Children with a parent in prison, by race, from Pew's report on incarceration and income mobility:
For black children, the loss of income mobility caused by an incarcerated parent compounds itself. According to the report, prior to incarceration, a little less than half of these parents lived with their children, and slightly more than half were the primary earners. Having an incarcerated parent means less income and a higher probability of struggling in school, both of which make upward mobility less likely. The children of the incarcerated are also ultimately more likely to be incarcerated.

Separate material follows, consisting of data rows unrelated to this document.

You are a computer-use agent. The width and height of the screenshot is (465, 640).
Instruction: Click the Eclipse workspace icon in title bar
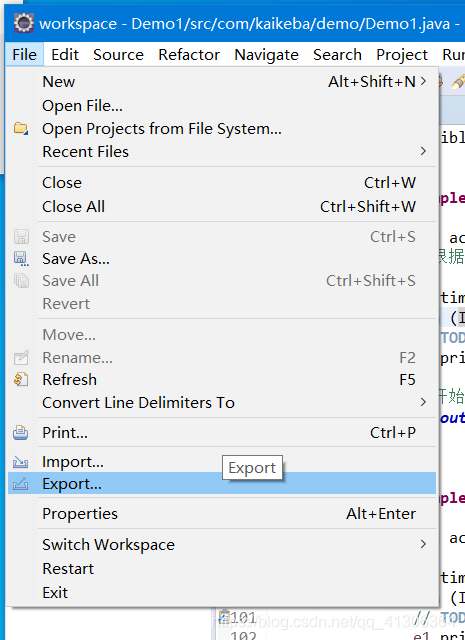tap(24, 23)
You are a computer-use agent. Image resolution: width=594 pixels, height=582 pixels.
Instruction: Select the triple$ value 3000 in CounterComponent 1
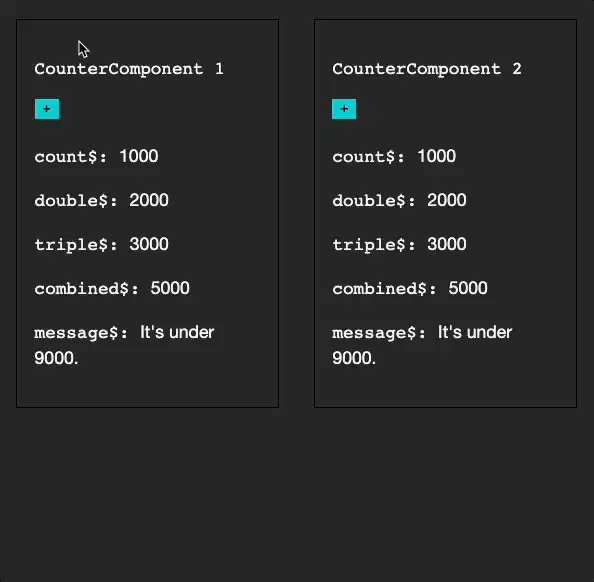click(149, 244)
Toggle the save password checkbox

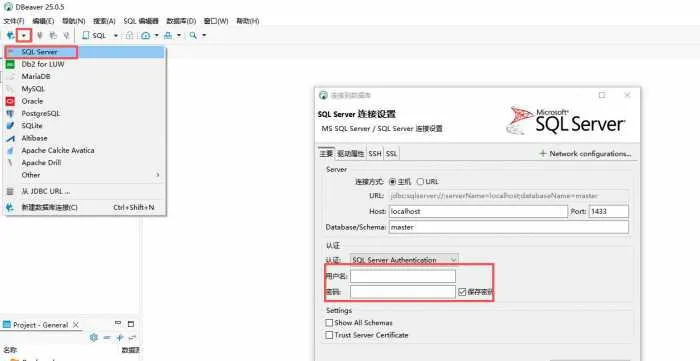coord(462,292)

I've written before (and I'm sure I'm not the only one) that one way to think about the cost of incarceration is that every person who is in jail or prison is someone who is not just out of the labor force but an active ward of the state. Incarcerating people doesn't just cost the money required to house and feed the incarcerated; it costs the money they would otherwise be making if they were a productive member of society. But that impact gets even larger when you consider that 1.2 million of the 2.3 million people behind bars are parents of children under the age of 18, and the cost of an incarcerated parent to a family isn't just a matter of the absence of a second income stream or the emotional toll of an absent parent but also what it costs to maintain contact with someone who is far away. Once these parents get out, they're dissuaded from legitimate employment not just by prior associations with criminally inclined social networks likely broadened while in prison and the increased difficulty of finding a job with the stigma of prior incarceration, but a number of potential financial obligations like court fees and child-support payments that may make them less likely to get licit work. Also, just speaking generally, the kind of social skills one develops to survive in prison are directly antithetical to holding a low-wage job in a service economy.
Anyway the point is that there's more to the cost of incarceration than what we see in state budgets ($50 billion a year), and not just in economic terms.